Takayama is a city in Japan’s mountainous Gifu Prefecture,
with narrow streets of its Sanmachi Suji historic district lined with wooden merchants’ houses dating to the Edo Period.
Takayama retains a traditional touch like few other Japanese cities, especially in its beautifully preserved old town.
It has become one of the prime candidates among travelers wishing to add a rural element into their itineraries.
Takayama gained importance as a source of high quality timber and highly skilled carpenters during the feudal ages.
The city was consequently put under direct control of the shogun and enjoyed quite a bit of prosperity considering its remote mountain location.
The city is now famed for its biannual Takayama Festival, going back to at least the mid-1600s, celebrating spring and fall with parades featuring ornate, gilded floats and puppet shows.
None of which we saw, visiting in the first week of September.

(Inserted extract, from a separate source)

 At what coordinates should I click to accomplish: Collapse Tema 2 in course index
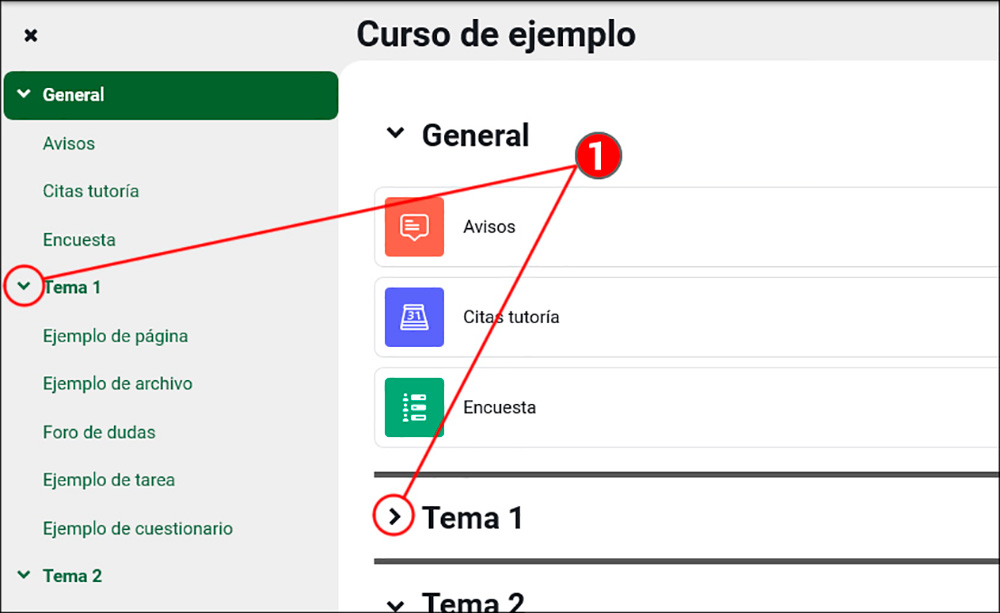click(x=24, y=576)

We did have our best meal of the entire trip though,
staying at a very traditional inn towards the outskirts of the city, in two rooms complete with tatami matting, comfortable futons on the floor and incredibly uncomfortably hard pillows.
There were shared toilets and sinks on our floor, and communal baths downstairs with an onsen for men and one for women.
My daughters assure me that the most traumatic event of the entire holiday was showering down in the public baths with a total stranger though I’m not sure whether getting naked in front of the stranger was more or less difficult than getting naked infant of their mum or sister.
Ho hum. Another example of where dad is held to an entirely lower standard.